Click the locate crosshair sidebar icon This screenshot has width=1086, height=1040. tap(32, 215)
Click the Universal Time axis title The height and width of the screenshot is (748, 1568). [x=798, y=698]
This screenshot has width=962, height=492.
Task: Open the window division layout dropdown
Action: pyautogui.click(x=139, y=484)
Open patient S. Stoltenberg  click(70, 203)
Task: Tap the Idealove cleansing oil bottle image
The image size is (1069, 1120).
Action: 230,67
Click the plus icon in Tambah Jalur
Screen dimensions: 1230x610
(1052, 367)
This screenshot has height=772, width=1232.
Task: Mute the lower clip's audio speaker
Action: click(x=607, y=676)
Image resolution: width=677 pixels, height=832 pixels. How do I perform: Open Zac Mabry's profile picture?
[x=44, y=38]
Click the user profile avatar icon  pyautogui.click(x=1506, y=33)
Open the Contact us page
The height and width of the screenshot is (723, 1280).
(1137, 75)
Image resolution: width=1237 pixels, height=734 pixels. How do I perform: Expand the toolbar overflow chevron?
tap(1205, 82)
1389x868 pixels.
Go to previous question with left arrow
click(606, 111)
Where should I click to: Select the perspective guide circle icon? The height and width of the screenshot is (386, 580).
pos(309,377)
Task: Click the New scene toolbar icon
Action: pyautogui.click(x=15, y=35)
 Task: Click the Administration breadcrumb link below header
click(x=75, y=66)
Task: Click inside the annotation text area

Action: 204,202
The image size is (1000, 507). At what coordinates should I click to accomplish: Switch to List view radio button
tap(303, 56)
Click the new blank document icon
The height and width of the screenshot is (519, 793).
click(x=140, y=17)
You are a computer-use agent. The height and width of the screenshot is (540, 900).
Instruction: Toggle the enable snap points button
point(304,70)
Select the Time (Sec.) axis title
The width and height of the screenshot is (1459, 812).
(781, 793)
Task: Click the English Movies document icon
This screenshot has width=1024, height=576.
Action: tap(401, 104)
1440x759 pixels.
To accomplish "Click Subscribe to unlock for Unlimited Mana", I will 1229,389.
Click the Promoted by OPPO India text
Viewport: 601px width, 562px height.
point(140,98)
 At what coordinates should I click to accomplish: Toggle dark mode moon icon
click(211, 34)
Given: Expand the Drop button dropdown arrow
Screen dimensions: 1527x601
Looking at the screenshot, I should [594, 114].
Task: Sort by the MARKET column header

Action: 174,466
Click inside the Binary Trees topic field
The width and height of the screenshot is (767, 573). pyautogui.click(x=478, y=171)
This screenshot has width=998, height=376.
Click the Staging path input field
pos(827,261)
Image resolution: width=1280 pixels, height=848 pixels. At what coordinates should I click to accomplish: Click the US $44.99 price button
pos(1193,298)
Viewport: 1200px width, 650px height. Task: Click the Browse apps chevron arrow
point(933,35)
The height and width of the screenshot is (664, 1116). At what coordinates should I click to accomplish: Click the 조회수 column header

===============

- _What you have to do_
Reproduce all of the data above line for line, with no changes.

- _Expected answer_
Click the locate crosshair sidebar icon This screenshot has width=1086, height=1040. tap(32, 215)
Click the Universal Time axis title The height and width of the screenshot is (748, 1568). [x=798, y=698]
This screenshot has width=962, height=492.
Task: Open the window division layout dropdown
Action: pyautogui.click(x=139, y=484)
Open patient S. Stoltenberg  click(70, 203)
Task: Tap the Idealove cleansing oil bottle image
The image size is (1069, 1120).
Action: 230,67
Click the plus icon in Tambah Jalur
Screen dimensions: 1230x610
(1052, 367)
This screenshot has height=772, width=1232.
Task: Mute the lower clip's audio speaker
Action: click(x=607, y=676)
Image resolution: width=677 pixels, height=832 pixels. How do I perform: Open Zac Mabry's profile picture?
[x=44, y=38]
Click the user profile avatar icon  pyautogui.click(x=1506, y=33)
Open the Contact us page
The height and width of the screenshot is (723, 1280).
(1137, 75)
Image resolution: width=1237 pixels, height=734 pixels. How do I perform: Expand the toolbar overflow chevron?
tap(1205, 82)
1389x868 pixels.
Go to previous question with left arrow
click(606, 111)
Where should I click to: Select the perspective guide circle icon? The height and width of the screenshot is (386, 580).
pos(309,377)
Task: Click the New scene toolbar icon
Action: pyautogui.click(x=15, y=35)
 Task: Click the Administration breadcrumb link below header
click(x=75, y=66)
Task: Click inside the annotation text area

Action: 204,202
The image size is (1000, 507). At what coordinates should I click to accomplish: Switch to List view radio button
tap(303, 56)
Click the new blank document icon
The height and width of the screenshot is (519, 793).
click(x=140, y=17)
You are a computer-use agent. The height and width of the screenshot is (540, 900).
Instruction: Toggle the enable snap points button
point(304,70)
Select the Time (Sec.) axis title
The width and height of the screenshot is (1459, 812).
(781, 793)
Task: Click the English Movies document icon
This screenshot has width=1024, height=576.
Action: tap(401, 104)
1440x759 pixels.
To accomplish "Click Subscribe to unlock for Unlimited Mana", I will 1229,389.
Click the Promoted by OPPO India text
Viewport: 601px width, 562px height.
point(140,98)
 At what coordinates should I click to accomplish: Toggle dark mode moon icon
click(211, 34)
Given: Expand the Drop button dropdown arrow
Screen dimensions: 1527x601
Looking at the screenshot, I should [594, 114].
Task: Sort by the MARKET column header

Action: 174,466
Click inside the Binary Trees topic field
The width and height of the screenshot is (767, 573). pyautogui.click(x=478, y=171)
This screenshot has width=998, height=376.
Click the Staging path input field
pos(827,261)
Image resolution: width=1280 pixels, height=848 pixels. At what coordinates should I click to accomplish: Click the US $44.99 price button
pos(1193,298)
Viewport: 1200px width, 650px height. Task: Click the Browse apps chevron arrow
point(933,35)
The height and width of the screenshot is (664, 1116). At what coordinates should I click to accomplish: Click the 조회수 column header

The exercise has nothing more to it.